But Moody and Harris have proven that there can be big business in leftover books. They've grown the company from one with $620,000 in annual sales and seven employees to a $27 million operation with 170 workers. They will celebrate the grand opening of their first stand-alone retail shop tomorrow at Belvedere Square on York Road, south of Northern Parkway, in Baltimore.

Moody said that opening bookstores -- Daedalus also sells to the public from a location attached to its headquarters in Columbia -- is a dream of any bibliophile. Moody's wife, Tamara Stock, joined the company a few years after it opened.

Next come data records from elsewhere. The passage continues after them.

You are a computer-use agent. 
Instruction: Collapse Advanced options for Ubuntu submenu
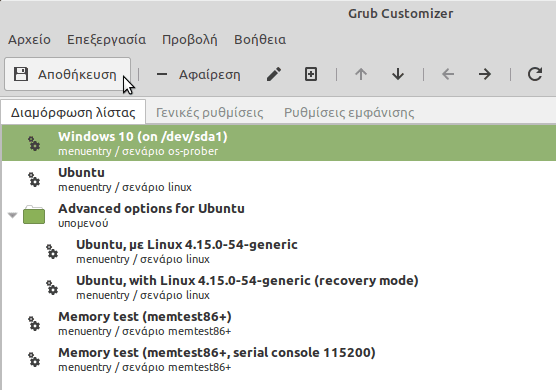point(12,215)
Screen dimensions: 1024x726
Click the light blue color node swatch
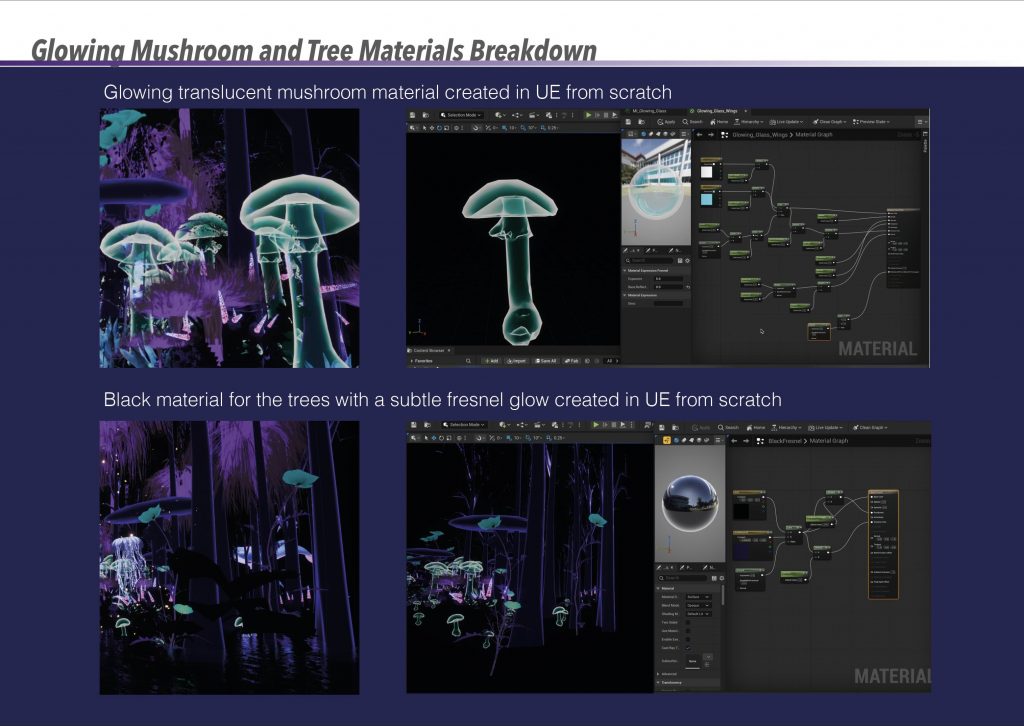point(708,199)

"Bookstores are really for book people like us," Moody said. "It's a real fun experience to be able to put books in the hands of consumers."

Opening its own bookstore can also help Daedalus reach more customers in a business with traditionally thin profit margins. The company also sells books through the Internet and by catalog. It also sells music, including a CD collection it produces with National Public Radio.

"We found that by diversifying, you're hitting people in as many ways as possible," Moody said. "It's a symbiotic relationship. It makes us a more solid busi- ness."

While reading seems to have taken a back seat to video games and Internet surfing, especially among the young, Daedalus has been able to attract new customers by targeting avid readers.

The company advertises in magazines such as The New Yorker and Harpers and has gained new customers through word-of-mouth referrals. Over the years, it has compiled a list of 600,000 customers, most of them repeat fans of the book company. It also sells to 3,000 bookstores around the world.